Several large food firms include choking-hazard labels on potentially dangerous foods, and consumer advocates want the federal government to require that all do.

Watch out for non-food choking hazards, too: coins, small balls, balloons, rings, pen caps, pop-tops, or gum.

To make food safe for a child 4 or under:

* Slice hot dogs lengthwise in half, and then in half again; then cut them into pieces no bigger than a quarter-inch wide.

* Cut grapes into quarter-inch pieces

* Chop meat or cheese into very small pieces — remember that your child’s gullet is not much wider than one of his fingers.

* Spread peanut butter thinly, and never serve from a spoon.

* Don’t serve raw vegetables (such as carrots), nuts, seeds, raisins, dried fruit, popcorn, hard candies, jelly beans, caramels and chewy candies, gum, or marshmallows.

Safety on the road

Protect your child on the road
Benefit: Reduces risk of serious motor-vehicle injuries

“The last decision my husband made was to buckle our six-year-old daughter into a booster seat  — and that saved Stephanie’s life,” says Laurie Tonegato of Atascadero, California.
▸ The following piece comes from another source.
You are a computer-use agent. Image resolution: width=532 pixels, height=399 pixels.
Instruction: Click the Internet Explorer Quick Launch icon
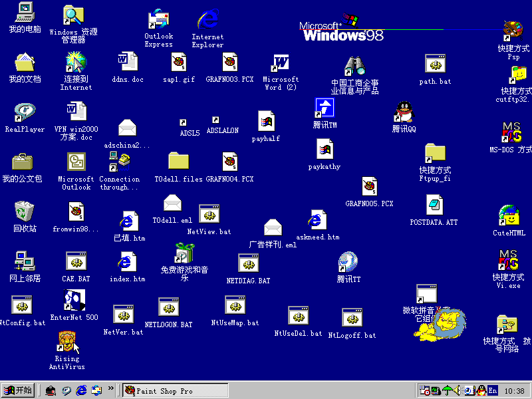[82, 390]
Stephanie not only survived the rollover accident that took her father’s life, but she escaped with only a broken collarbone. “The seat belt fit just as it was supposed to,” says Tonegato. “The police who responded to the scene said if she hadn’t been in the booster, the belt would have been over her throat, and the impact would have killed her.”

Motor-vehicle crashes are the leading killers of kids ages 1 to 7 — about 900 a year. Most parents are diligent about putting babies and young children in car seats, but booster-seat use is low. More than half of all states now mandate not just car seats but boosters, which position children ages 4 to 8 or older so the seat belt fits snugly across the chest (not the neck). A child in a booster has only one-quarter the risk of a serious head injury in a crash compared to one in a lap-and-shoulder belt. He’s also protected from “seat-belt syndrome” — abdominal or spinal injuries caused when the lap belt rides over the stomach in a car crash.

Even if your state doesn’t require a booster, insist that your child ride in one. If he protests that they’re “for babies,” point out that he’ll be able to see out the window better. Be firm.

To keep a child safe, from his first car trip on:

* Use a rear-facing seat until your baby is at least 1 year old, no matter what he weighs; then you may switch to a forward-facing, five-point harness model.

* Move to a booster when your child outgrows the harness. A booster can be used until a child weighs 80 to 100 pounds, depending on the model; check the manufacturer’s instructions. (Do not use a shield booster  — the type with a padded arm across the front, originally designed for lap-only belts and children weighing 20 to 40 pounds. They’re not safe.)

* Since 2002 cars and safety seats have a LATCH system for easy installation. But some seats are safer if attached with the car’s seat belts (the old way). Check with your seat’s manufacturer (the number’s in the instruction booklet). Also use seat belts to attach car seats if your child is 48 pounds or more.

* Your child can graduate from the booster to an adult seat belt when he can sit for the whole trip with his back against the seat, knees bent comfortably over the edge. The belt should cross the shoulder between the neck and arms, and the lap belt should ride low, touching the thighs.

* Until your child turns 13, he needs to ride in the backseat. A study in the March issue of Pediatrics found that even kids who are properly restrained in the front seat are nearly twice as likely to be seriously injured in a crash compared to those properly restrained in the backseat.

* Not sure your child seat or booster seat is positioned correctly? Find out where to get it checked for free in your area. If you’d rather learn how to do it yourself, check out or call 800-745-SAFE.

* Drive the safest car you can buy. If you have an SUV, which is more prone to rollovers than other vehicles, check your tire pressure monthly and don’t overload it; if you’re buying a new one, make sure it has an electronic stability control system.